LOSS IN VALUE
In the midst of its most challenging week since last November, Bitcoin has faced deepening losses, as the largest cryptocurrency experienced a near 1% decline, edging towards the $26,000 mark—its lowest value in two months—following a more than 10% drop over the past week. This trend was mirrored by smaller cryptocurrencies like Ether and XRP, and the decliness coincide with a global bond sell-off as expectations of prolonged restrictive monetary policies dampen demand for riskier investments. While optimism lingers, market analysts remain cautious about the potential for further downturns in the value of Bitcoin, particularly if U.S. Treasury yields continue their upward trajectory. Moreover, The crypto industry’s hopes hinge on the prospect of forthcoming applications for U.S. spot Bitcoin and Ether futures exchange-traded funds, aiming to catalyze a positive market shift, however, technical signals hint at more potential downsides for Bitcoin.
DIFFERING VIEWS
Following the recent three-week decrease experienced by the U.S. stocks, two leading strategists from Wall Street, Michael Wilson from Morgan Stanley and David Kostin from Goldman Sachs, have conflicting opinions regarding the future ahead for the market.

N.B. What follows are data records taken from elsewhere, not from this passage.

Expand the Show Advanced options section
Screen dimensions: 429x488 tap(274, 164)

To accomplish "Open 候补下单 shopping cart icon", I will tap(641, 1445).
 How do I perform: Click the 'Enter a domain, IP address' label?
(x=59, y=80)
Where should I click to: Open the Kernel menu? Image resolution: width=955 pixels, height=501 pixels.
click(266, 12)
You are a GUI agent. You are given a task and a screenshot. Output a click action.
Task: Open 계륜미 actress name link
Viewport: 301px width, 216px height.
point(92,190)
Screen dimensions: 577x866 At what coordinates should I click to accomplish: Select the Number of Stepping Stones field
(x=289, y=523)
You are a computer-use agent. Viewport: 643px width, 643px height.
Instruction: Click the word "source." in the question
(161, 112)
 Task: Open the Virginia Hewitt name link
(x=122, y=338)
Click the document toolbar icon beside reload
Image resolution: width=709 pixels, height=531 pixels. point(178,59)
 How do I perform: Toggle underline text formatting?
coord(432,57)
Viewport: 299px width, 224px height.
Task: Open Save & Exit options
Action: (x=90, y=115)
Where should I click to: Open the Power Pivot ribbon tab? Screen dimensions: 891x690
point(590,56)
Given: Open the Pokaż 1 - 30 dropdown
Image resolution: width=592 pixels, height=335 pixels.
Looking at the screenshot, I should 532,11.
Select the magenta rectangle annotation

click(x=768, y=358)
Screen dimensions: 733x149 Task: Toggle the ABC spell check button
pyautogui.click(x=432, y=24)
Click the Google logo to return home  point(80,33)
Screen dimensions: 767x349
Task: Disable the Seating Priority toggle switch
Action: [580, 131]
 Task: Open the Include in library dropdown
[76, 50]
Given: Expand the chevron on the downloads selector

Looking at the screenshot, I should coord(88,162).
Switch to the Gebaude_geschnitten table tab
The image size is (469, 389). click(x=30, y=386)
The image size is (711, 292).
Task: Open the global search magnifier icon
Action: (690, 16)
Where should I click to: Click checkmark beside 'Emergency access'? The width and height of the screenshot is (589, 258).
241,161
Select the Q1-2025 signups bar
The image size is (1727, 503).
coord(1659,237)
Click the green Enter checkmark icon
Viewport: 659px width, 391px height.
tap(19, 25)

Wilson, known for his bearish stance on equities, believes that if investors begin questioning the sustainability of the economy’s resilience, sentiment will further deteriorate. In contrast, Kostin contends that there is still room for investors to increase their exposure to stocks if the economy remains on track for a mild slowdown. Despite a recent drop in Kostin’s equity sentiment indicator, he expects it to be temporary and anticipates bullish bets to rise if market conditions improve. Wilson, on the other hand, argues that sentiment among stock investors has become excessively optimistic about a soft landing of the economy. He cites cooling inflation and potential waning consumer demand as factors that may erode corporate pricing power throughout the year. As market participants eagerly await Federal Reserve Chair Jerome Powell’s speech at the Kansas City Fed’s annual symposium, the contrasting perspectives of these two strategists add further intrigue to the already uncertain market climate.
BOND BETTING BLUES
This year, some of the world’s most influential money managers bet big on government bonds, convinced that a looming recession in the U.S. would make up for their harsh losses in 2022. Nevertheless, this gamble is now backfiring as Treasury yields hit a 15-year high, leading to lackluster returns and testing their determination as the sell-off intensifies week after week. Last week was particularly discouraging as returns on U.S. government bonds turned negative, reflecting the belief that interest rates could stay elevated for an extended period, supported by the economy’s resilience. Consequently, while bond bulls like Bob Michele from J.P. Morgan Asset Management remain undeterred and plan to buy bonds on price dips, other firms including Allianz, Abrdn, Columbia Threadneedle, DoubleLine Capital, and TCW Group think that the economy is only starting to feel the impact of the Federal Reserve’s rate hikes, signaled by a deeply inverted yield curve – typically a sign of a forthcoming recession. However, despite these recession forecasts, it a worth noting that the U.S. economy is actually growing and generating new jobs, leading even central bank staff to revise their recession predictions. In addition, Bank of America’s latest global survey reflects a growing investor consensus that a recession within the next 18 months is unlikely. Moreover, while bond bulls are currebly facing challenges and underperformance, they are exploring strategies to navigate potential losses, such as adjusting duration and allocations to counter risks.
INTERNATIONAL NEWS
Germany’s central bank, known as the Bundesbank, has projected that the country’s economy will remain stagnant in the current quarter, adding to a series of weak performances. Germany’s gross domestic product (GDP) did not grow in the second quarter, following declines in the two preceding quarters. These setbacks can be attributed to challenges such as high energy prices, increased borrowing costs, and weakened trade with China, a key economic partner. Even globally, with rising interest rates and the threat of inflation, the International Monetary Fund predicts that Germany will be the only major economy to contract this year. The Bundesbank’s monthly report indicates that the situation is unlikely to improve in the near term. While private spending may recover due to stable employment, significant salary increases, and lower inflation, industrial production is expected to continue being weak due to a decrease in foreign demand. Furthermore, high financing costs are anticipated to persist and negatively impact investments.
KEY EVENTS HAPPENING THIS WEEK
Monday: Earnings reports for Zoom (after market closes).
Tuesday: Existing home sales report for July, and earnings reports for Lowe’s, Macy’s, and Dick’s Sporting Goods.
Wednesday: Mortgage Bankers Association (MBA) reports, and earnings reports for Peloton Interactive, Foot Locker, Kohl’s, Abercrombie & Fitch (before market opens), and Nvidia (after market closes).
Thursday: Initial jobless claims report for week ending on August 19, Fed officials interviews from Jackson Hole summit, and earnings report for DollarTree (before market opens), Nordstrom, Gap, Workday, and Affirm Holdings.
Friday: Jerome Powell’s opening speech at Jackson Hole summit, and final consumer sentiment report for August.